→ WHAT IS BEING ASKED:
Among the lines below, list those containing the string "Choose".

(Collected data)
-----

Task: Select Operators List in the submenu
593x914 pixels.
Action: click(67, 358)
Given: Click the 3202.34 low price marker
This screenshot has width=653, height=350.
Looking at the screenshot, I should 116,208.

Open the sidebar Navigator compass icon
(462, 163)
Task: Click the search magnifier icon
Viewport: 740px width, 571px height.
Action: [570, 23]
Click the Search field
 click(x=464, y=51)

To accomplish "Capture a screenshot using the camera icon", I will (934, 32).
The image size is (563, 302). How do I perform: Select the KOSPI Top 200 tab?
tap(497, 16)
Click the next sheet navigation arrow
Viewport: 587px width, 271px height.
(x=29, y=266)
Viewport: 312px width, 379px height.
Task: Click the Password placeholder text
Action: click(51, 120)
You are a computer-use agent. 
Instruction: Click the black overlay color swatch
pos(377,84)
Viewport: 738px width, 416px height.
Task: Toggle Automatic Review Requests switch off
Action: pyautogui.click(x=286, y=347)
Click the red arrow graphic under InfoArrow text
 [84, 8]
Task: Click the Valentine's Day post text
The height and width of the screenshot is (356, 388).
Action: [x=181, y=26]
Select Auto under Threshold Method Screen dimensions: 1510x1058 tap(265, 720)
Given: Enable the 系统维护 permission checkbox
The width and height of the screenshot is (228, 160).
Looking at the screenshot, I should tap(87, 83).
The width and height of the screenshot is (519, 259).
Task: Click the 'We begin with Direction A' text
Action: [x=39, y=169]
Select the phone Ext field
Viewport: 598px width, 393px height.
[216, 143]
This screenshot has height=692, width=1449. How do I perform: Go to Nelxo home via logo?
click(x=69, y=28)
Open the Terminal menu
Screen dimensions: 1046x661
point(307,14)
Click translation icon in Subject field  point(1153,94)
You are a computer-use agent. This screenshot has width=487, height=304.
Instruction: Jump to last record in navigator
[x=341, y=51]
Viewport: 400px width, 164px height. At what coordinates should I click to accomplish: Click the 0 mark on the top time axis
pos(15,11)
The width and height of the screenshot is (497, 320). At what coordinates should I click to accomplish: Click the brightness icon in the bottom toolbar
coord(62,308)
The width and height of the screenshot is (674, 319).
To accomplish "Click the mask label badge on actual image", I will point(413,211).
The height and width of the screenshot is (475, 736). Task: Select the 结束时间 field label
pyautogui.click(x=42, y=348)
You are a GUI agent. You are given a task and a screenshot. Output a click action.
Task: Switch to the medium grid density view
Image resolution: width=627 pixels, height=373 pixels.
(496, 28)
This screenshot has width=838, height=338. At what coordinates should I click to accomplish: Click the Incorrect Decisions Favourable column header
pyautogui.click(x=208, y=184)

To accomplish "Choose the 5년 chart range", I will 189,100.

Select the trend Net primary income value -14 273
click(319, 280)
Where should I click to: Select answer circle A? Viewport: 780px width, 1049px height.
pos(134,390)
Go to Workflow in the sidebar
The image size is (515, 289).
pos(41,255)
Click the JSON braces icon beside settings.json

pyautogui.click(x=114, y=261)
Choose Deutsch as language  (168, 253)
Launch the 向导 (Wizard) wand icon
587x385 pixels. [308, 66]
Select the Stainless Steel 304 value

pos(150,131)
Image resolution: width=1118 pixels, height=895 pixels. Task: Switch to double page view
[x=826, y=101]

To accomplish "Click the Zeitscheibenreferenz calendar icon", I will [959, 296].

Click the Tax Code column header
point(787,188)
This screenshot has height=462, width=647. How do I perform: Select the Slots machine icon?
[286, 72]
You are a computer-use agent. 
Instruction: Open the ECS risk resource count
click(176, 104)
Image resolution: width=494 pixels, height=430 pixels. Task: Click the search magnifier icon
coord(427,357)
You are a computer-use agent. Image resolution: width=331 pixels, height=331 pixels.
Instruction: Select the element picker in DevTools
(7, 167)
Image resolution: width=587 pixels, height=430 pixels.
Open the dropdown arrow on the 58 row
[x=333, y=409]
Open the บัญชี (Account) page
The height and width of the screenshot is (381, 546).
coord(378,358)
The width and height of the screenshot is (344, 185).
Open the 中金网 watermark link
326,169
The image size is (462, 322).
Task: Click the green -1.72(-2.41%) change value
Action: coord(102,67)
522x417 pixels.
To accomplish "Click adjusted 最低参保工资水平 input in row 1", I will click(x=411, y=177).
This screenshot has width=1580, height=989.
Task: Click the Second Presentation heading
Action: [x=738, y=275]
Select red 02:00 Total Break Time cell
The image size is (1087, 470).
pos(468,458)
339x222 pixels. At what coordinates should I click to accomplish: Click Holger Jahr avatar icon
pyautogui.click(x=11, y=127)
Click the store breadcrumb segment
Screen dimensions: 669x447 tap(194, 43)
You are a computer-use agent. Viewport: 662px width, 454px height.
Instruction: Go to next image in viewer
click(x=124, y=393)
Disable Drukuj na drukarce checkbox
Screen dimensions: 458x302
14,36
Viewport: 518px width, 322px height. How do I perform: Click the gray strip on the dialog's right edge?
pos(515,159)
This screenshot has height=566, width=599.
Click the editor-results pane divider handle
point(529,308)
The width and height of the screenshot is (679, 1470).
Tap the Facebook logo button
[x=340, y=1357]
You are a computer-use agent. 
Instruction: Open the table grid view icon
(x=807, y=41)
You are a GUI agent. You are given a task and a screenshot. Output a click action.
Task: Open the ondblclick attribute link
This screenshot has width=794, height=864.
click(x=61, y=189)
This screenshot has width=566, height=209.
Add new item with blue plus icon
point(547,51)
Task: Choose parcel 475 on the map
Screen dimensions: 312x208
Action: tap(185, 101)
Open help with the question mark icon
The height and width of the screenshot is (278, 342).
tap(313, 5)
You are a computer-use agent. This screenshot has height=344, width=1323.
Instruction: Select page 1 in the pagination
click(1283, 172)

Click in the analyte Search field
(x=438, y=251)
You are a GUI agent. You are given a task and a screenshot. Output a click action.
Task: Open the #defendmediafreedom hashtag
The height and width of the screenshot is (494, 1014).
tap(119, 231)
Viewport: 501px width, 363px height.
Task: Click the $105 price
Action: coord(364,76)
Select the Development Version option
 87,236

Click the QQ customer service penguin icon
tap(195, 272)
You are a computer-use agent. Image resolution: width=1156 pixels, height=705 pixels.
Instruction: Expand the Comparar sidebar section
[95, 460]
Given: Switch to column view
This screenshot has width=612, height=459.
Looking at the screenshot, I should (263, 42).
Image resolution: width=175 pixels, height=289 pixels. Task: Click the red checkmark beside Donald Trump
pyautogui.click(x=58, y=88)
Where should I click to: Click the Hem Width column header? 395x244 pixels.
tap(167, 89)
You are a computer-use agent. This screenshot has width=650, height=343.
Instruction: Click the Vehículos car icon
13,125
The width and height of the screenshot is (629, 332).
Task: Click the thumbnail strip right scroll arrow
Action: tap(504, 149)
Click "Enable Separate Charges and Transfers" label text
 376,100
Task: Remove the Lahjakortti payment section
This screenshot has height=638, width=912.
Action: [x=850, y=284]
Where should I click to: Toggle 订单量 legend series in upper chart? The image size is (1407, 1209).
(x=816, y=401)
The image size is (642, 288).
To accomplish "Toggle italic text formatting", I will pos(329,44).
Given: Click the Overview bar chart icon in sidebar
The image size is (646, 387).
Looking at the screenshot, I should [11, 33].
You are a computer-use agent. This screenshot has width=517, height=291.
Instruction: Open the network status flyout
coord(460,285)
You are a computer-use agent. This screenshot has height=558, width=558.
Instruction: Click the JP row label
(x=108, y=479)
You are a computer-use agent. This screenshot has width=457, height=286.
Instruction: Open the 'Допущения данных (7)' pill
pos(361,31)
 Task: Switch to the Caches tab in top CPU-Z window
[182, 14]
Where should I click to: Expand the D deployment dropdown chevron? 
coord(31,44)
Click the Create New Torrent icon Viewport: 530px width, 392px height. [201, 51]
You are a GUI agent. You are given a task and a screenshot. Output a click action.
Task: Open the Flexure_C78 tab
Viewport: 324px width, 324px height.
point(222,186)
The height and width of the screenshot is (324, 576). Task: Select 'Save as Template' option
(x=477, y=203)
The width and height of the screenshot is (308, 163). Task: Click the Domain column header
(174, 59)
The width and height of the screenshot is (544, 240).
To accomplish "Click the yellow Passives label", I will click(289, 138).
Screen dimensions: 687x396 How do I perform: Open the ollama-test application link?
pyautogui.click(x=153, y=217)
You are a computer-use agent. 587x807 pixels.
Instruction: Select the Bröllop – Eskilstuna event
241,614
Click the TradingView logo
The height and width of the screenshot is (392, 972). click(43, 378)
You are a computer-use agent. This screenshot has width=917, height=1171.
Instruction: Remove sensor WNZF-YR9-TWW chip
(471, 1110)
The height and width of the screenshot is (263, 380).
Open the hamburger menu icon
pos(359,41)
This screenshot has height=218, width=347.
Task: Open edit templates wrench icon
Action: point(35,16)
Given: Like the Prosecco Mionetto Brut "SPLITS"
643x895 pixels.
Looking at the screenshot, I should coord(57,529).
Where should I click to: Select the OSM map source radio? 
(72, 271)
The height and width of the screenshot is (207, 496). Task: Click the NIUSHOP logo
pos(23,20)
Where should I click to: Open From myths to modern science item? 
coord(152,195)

-----

→ RESULT FOR THIS TASK:
To accomplish "Choose the 5년 chart range", I will 189,100.
Choose Deutsch as language  (168, 253)
Task: Choose parcel 475 on the map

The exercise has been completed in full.